Learning to Learn Group Alignment: A Self-Tuning Credo Framework with Multiagent Teams
David Radke, Kyle Tilbury

TL;DR
This paper introduces a self-tuning framework for multiagent teams where agents dynamically adjust their incentives and group alignment during learning, leading to improved collective outcomes.
Contribution
It extends hierarchical reinforcement learning by enabling agents to self-regulate their incentive structures and adapt group alignments dynamically during training.
Findings
Agents achieve better global outcomes with self-tuning.
Dynamic group alignment improves multiagent cooperation.
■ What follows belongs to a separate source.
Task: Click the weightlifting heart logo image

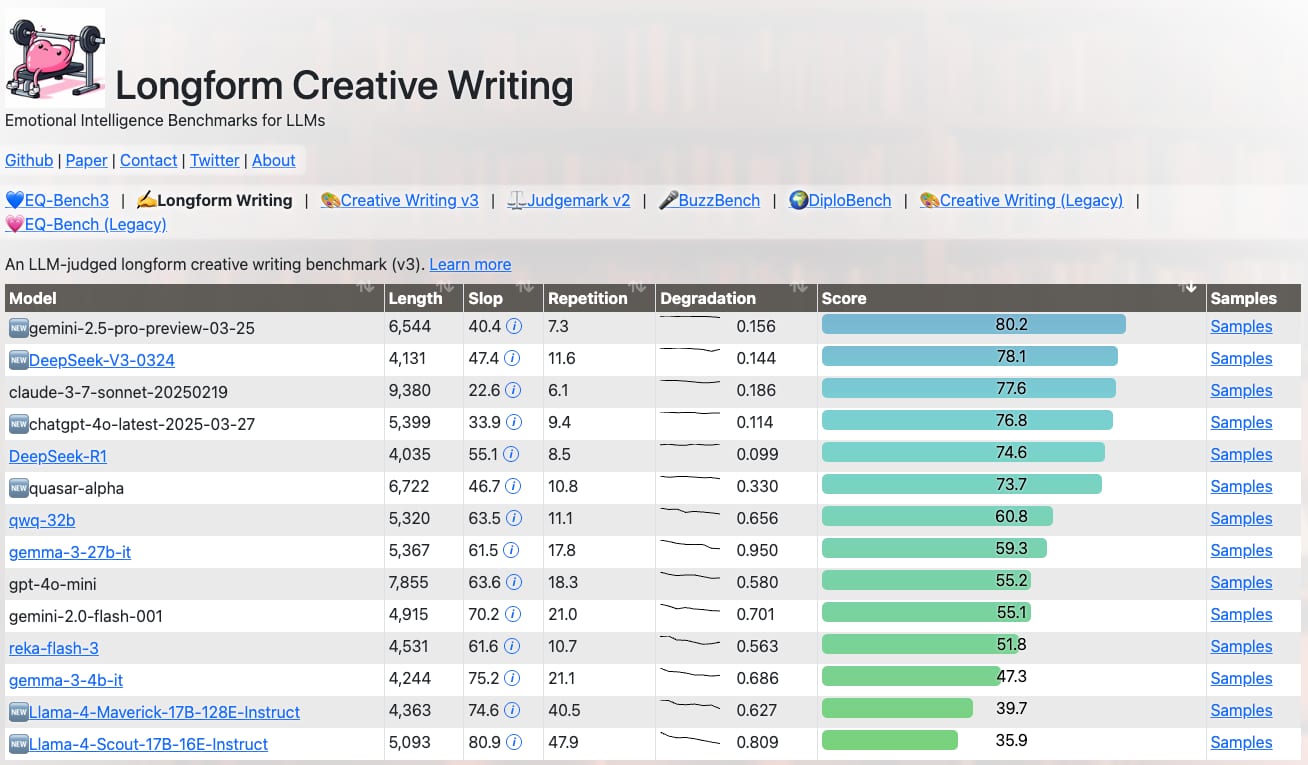Action: coord(55,57)
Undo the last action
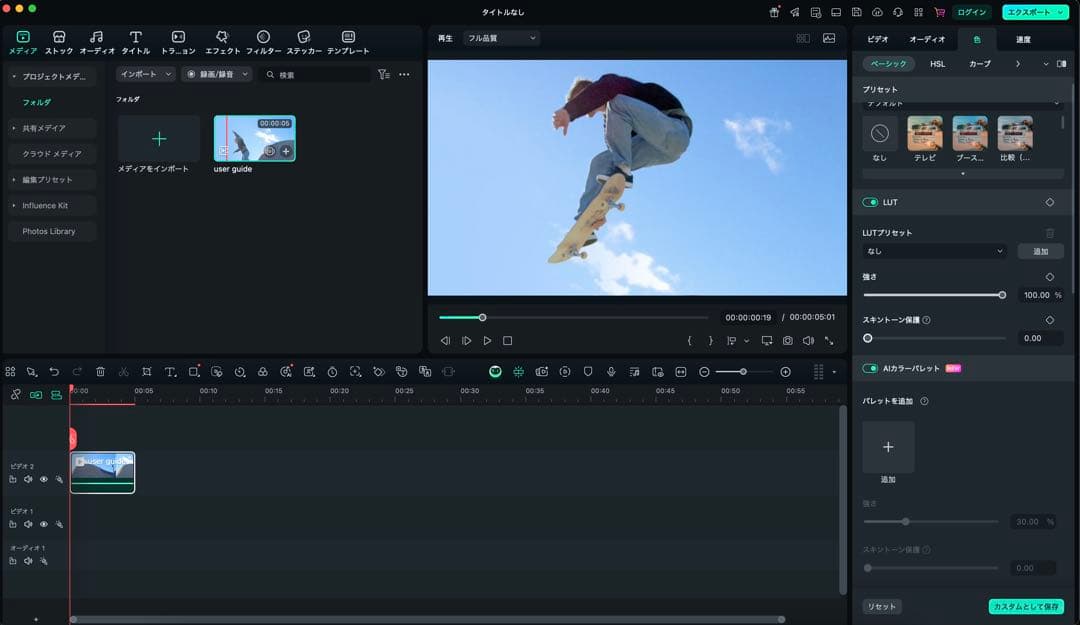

Preliminary results show promising performance gains.
Abstract
Mixed incentives among a population with multiagent teams has been shown to have advantages over a fully cooperative system; however, discovering the best mixture of incentives or team structure is a difficult and dynamic problem. We propose a framework where individual learning agents self-regulate their configuration of incentives through various parts of their reward function. This work extends previous work by giving agents the ability to dynamically update their group alignment during learning and by allowing teammates to have different group alignment. Our model builds on ideas from hierarchical reinforcement learning and meta-learning to learn the configuration of a reward function that supports the development of a behavioral policy. We provide preliminary results in a commonly studied multiagent environment and find that agents can achieve better global outcomes by self-tuning…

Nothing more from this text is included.